Cube Critic: 'Point and Shoot'
by Euan Kerr
December 05, 2014

MPR News Arts Reporter and Cube Critic Euan Kerr joins Steve Seel and Jill Riley to talk about a new documentary that chronicles a man's quest to define his own masculinity while motorbiking across the Middle East.
Euan calls Point and Shoot "a pheonmenallly strange story." The story centers on a young man from Baltimore, Md., called Matthew VanDyke, who is a typical middle-class guy. After VanDyke earns a degree in Middle Eastern studies from Georgetown University, he realizes he's never been to the Middle East.
At that point, VanDyke embarks on a crash course in manhood, buying himself a powerful motorbike and training on the use of weapons. He then relocates to the Middle East, where he rides thousands of miles back and forth across the region. Along the way, VanDyke creates a new persona for himself, taking on the name Max Hunter and acting the part of an action hero. And because it's the 21st century, VanDyke carries a camera and shoots hours and hours of video of himself as he experiences all of this.

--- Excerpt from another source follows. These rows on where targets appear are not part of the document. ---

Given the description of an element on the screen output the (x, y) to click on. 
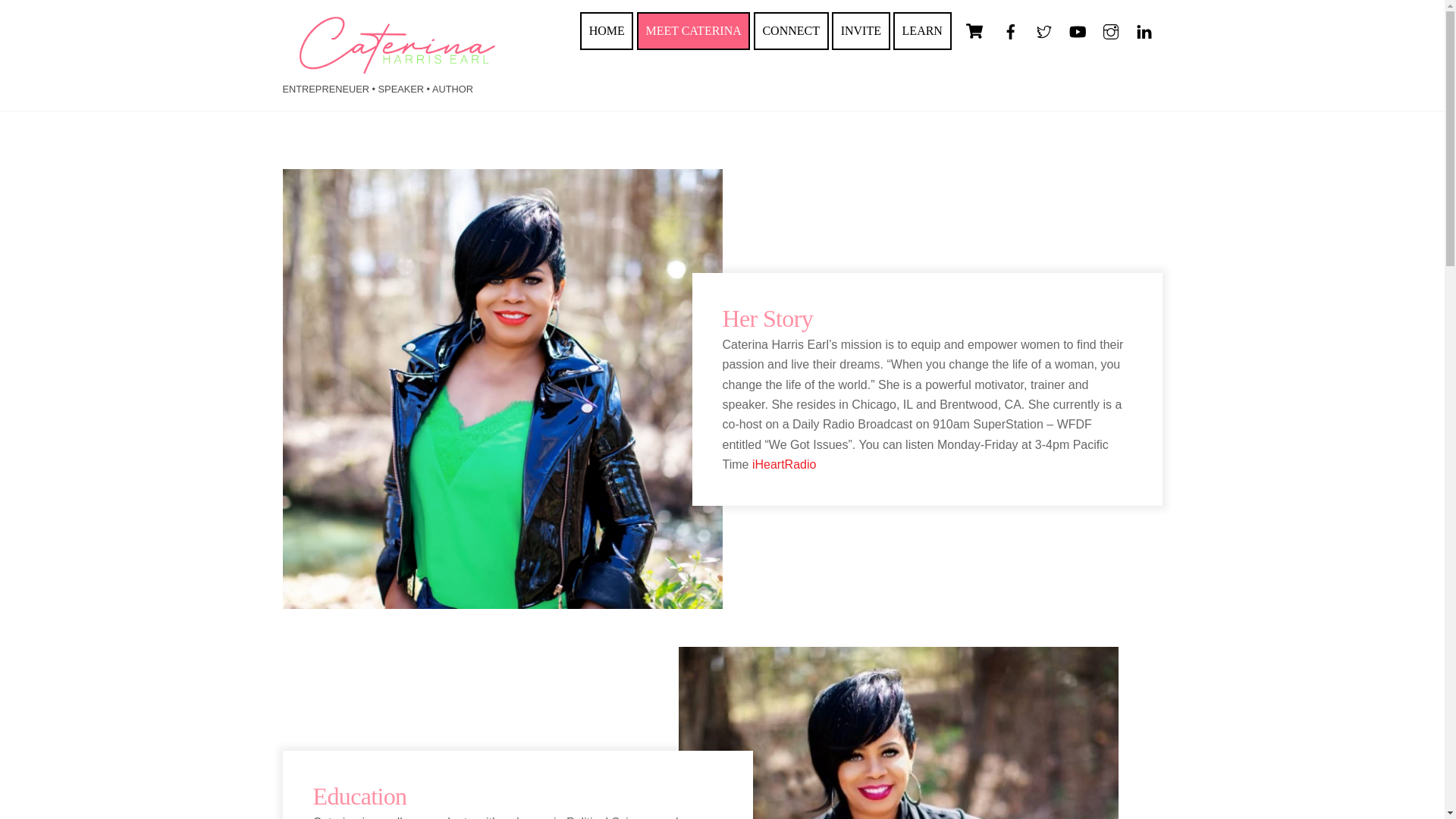
HOME (606, 30)
INVITE (860, 30)
MEET CATERINA (694, 30)
I Am Caterina (395, 66)
CONNECT (791, 30)
iHeartRadio (783, 463)
LEARN (721, 30)
Cart (922, 30)
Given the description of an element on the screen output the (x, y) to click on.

On his return, VanDyke handed over his materials to Marshall Curry (who produced Mistaken for Strangers, the comedy rock-doc about sibling rivalry in the band, The National) and asked Curry to put a film together.
The resulting story goes beyond a man trying to discover himself because VanDyke gets caught in the complexities of the Arab Spring, even ending up in a Libyan prison for some months before joining the Libyan rebels. What's more, VanDyke's story is also complicated by his own obsessive-compulsive behavior.
"It's a really interesting portrait of masculinity, or purported masculinity, in the 21st century, in an age when everyone has cameras," Euan says. "It's really thought-provoking."
Point and Shoot is unrated and is playing at the Landmark Lagoon Cinema in Minneapolis.